### Excerpted records
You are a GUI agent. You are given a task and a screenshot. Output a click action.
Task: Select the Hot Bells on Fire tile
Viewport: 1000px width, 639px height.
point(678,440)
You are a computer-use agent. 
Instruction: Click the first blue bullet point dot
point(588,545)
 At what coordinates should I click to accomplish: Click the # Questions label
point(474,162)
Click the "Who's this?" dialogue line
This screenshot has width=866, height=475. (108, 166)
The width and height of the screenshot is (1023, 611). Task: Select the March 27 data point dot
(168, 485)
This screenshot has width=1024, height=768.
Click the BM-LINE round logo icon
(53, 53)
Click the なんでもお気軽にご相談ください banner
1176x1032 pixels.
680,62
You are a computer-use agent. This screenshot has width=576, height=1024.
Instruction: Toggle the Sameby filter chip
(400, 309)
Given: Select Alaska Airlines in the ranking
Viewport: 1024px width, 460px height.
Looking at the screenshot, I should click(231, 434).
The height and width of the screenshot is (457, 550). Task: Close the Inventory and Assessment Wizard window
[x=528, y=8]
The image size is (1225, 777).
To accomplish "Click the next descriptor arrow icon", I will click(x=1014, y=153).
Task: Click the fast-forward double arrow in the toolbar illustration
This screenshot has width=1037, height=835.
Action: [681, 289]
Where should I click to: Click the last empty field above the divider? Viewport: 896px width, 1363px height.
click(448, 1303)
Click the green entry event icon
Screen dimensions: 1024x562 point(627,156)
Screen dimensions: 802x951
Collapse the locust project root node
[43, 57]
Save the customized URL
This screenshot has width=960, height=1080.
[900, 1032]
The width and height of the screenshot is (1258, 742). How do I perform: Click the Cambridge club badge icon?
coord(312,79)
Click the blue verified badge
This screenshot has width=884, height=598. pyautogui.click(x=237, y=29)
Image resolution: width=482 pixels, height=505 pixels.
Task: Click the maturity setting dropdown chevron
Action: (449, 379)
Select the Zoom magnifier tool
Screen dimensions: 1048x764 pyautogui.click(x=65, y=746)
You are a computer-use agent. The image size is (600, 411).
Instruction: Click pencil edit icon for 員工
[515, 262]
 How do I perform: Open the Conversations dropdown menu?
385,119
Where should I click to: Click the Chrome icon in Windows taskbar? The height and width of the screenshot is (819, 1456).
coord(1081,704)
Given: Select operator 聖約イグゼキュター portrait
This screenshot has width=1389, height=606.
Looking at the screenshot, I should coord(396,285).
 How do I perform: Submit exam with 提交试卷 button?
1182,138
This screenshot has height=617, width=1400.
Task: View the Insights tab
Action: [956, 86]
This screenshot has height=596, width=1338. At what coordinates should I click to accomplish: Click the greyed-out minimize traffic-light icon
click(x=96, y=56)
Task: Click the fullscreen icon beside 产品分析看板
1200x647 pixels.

### Stated exercise
Rewrite all the records above, putting "desktop automation agent" wherever "computer-use agent" occurs and keeping everything else the same.

### Exercise response
You are a GUI agent. You are given a task and a screenshot. Output a click action.
Task: Select the Hot Bells on Fire tile
Viewport: 1000px width, 639px height.
point(678,440)
You are a desktop automation agent. 
Instruction: Click the first blue bullet point dot
point(588,545)
 At what coordinates should I click to accomplish: Click the # Questions label
point(474,162)
Click the "Who's this?" dialogue line
This screenshot has width=866, height=475. (108, 166)
The width and height of the screenshot is (1023, 611). Task: Select the March 27 data point dot
(168, 485)
This screenshot has width=1024, height=768.
Click the BM-LINE round logo icon
(53, 53)
Click the なんでもお気軽にご相談ください banner
1176x1032 pixels.
680,62
You are a desktop automation agent. This screenshot has width=576, height=1024.
Instruction: Toggle the Sameby filter chip
(400, 309)
Given: Select Alaska Airlines in the ranking
Viewport: 1024px width, 460px height.
Looking at the screenshot, I should click(231, 434).
The height and width of the screenshot is (457, 550). Task: Close the Inventory and Assessment Wizard window
[x=528, y=8]
The image size is (1225, 777).
To accomplish "Click the next descriptor arrow icon", I will click(x=1014, y=153).
Task: Click the fast-forward double arrow in the toolbar illustration
This screenshot has width=1037, height=835.
Action: [681, 289]
Where should I click to: Click the last empty field above the divider? Viewport: 896px width, 1363px height.
click(448, 1303)
Click the green entry event icon
Screen dimensions: 1024x562 point(627,156)
Screen dimensions: 802x951
Collapse the locust project root node
[43, 57]
Save the customized URL
This screenshot has width=960, height=1080.
[900, 1032]
The width and height of the screenshot is (1258, 742). How do I perform: Click the Cambridge club badge icon?
coord(312,79)
Click the blue verified badge
This screenshot has width=884, height=598. pyautogui.click(x=237, y=29)
Image resolution: width=482 pixels, height=505 pixels.
Task: Click the maturity setting dropdown chevron
Action: (449, 379)
Select the Zoom magnifier tool
Screen dimensions: 1048x764 pyautogui.click(x=65, y=746)
You are a desktop automation agent. The image size is (600, 411).
Instruction: Click pencil edit icon for 員工
[515, 262]
 How do I perform: Open the Conversations dropdown menu?
385,119
Where should I click to: Click the Chrome icon in Windows taskbar? The height and width of the screenshot is (819, 1456).
coord(1081,704)
Given: Select operator 聖約イグゼキュター portrait
This screenshot has width=1389, height=606.
Looking at the screenshot, I should coord(396,285).
 How do I perform: Submit exam with 提交试卷 button?
1182,138
This screenshot has height=617, width=1400.
Task: View the Insights tab
Action: [956, 86]
This screenshot has height=596, width=1338. At what coordinates should I click to accomplish: Click the greyed-out minimize traffic-light icon
click(x=96, y=56)
Task: Click the fullscreen icon beside 产品分析看板
1200x647 pixels.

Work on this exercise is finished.